Article: First Flying Saucers in the World

  • flying-saucers

    by Chris Rutkowski

    At 2:00 p.m. on June 24, 1947, Kenneth Arnold finished his work as a fire control engineer at the Central Air Service in Chehalis, Washington. He took off from the Chehalis airport in his own Callair aircraft for a short trip to Yakima and, because it was on his way, also decided to assist in the search for a marine transport plane that was reported lost somewhere near Mount Rainier.

    Arnold flew around the area, looking into the numerous rocky crags and ridges before turning east towards Yakima. His altitude was about 9,200 feet and he noted the sky was “crystal clear.” It was a “perfect day for flying.” He noted a DC-4 in the air about 15 miles away, but at a much higher altitude.

    According to his testimony, a bright flash suddenly attracted his attention. He looked around for its source and eventually saw nine “peculiar” aircraft flying south at about the same altitude as his own plane. He noted they were flying very fast, approaching the mountain, and he thought they were probably jets. The objects occasionally dipped and adjusted their flight slightly, catching the bright sun.

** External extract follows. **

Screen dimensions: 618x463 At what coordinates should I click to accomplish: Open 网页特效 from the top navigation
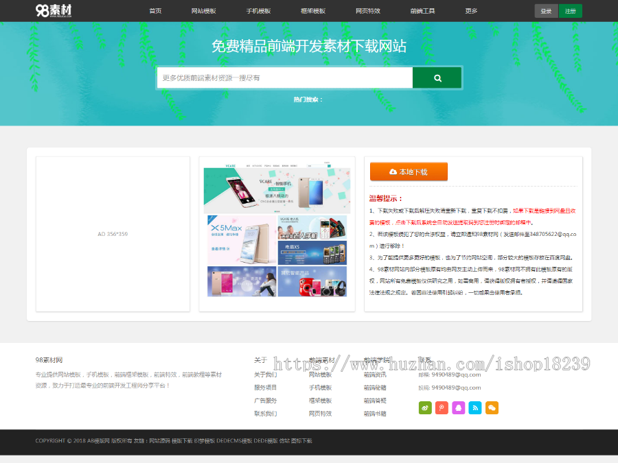(x=367, y=11)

    Initially Arnold couldn’t tell what kind of aircraft they were because they were too far away, but as he closed on them nearer the mountain, he could see them outlined against the snow. He was surprised to see that the objects didn’t have tails or stabilizers like jet aircraft. When he timed their speed with the clock on his dash and a distant reference point, Arnold realized they were going very fast – as fast as, or faster than, some military planes, about 1,200 mph.

    To make sure that he was not seeing a mirage or reflection, Arnold opened the cockpit window and watched them through the clear high air. After about three minutes, the formation of unusual aircraft had passed behind a distant ridge of mountains and disappeared out of sight. Arnold had a good enough look at the objects in flight that he could determine they were roughly disc-shaped, with a missing chord at their trailing edges that made them look like chubby crescents.

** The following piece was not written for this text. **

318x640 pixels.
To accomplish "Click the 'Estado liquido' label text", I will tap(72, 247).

    When he landed at the Yakima airport, Arnold told his story to ground crew there. He then flew to Pendleton, Oregon, and when he landed many people wanted to hear his story.

    The Story Spreads

    Although he was told by some skeptics he had just seen guided missiles, Arnold was certain he had seen something more unusual and thought he should report his observation. He went to Pendleton’s newspaper office to speak with reporters and the result was a wire service news story written by reporter Bill Bequette. It read:

    Pendleton, Ore., June 25 (AP) — Nine bright saucer-like objects flying at “incredible speed” at 10,000 feet altitude were reported here today by Kenneth Arnold, a Boise, Idaho, pilot who said he could not hazard a guess as to what they were.

    When the wire story went out to newspapers across the continent, headline writers handling the story in their local papers created the phrase “flying saucers” from a quick reading of the news copy, even though neither Arnold nor Bequette actually called the objects that at all.

    Skeptics and Debunkers

    Several explanations for Arnold’s sighting have been put forth over the years by skeptics and debunkers, all of which seem inadequate.

    In 1977, Harvard University astronomer Dr. Donald Menzel proposed that the discs Arnold observed were actually raindrops on the Callair’s windows. This, of course, makes no sense when Arnold’s own testimony is read, which clearly indicates it was crystal clear and he had opened the window, thus ruling out this explanation.

    If one was to propose a more reasonable explanation for Arnold’s sighting, it is more likely that what he observed was a group of secret military test vehicles, perhaps even missiles with their fins and/or ailerons rendered invisible by the bright sunlight reflecting off their surfaces. However, no evidence uncovered through any investigation of the case has been offered that would support this contention.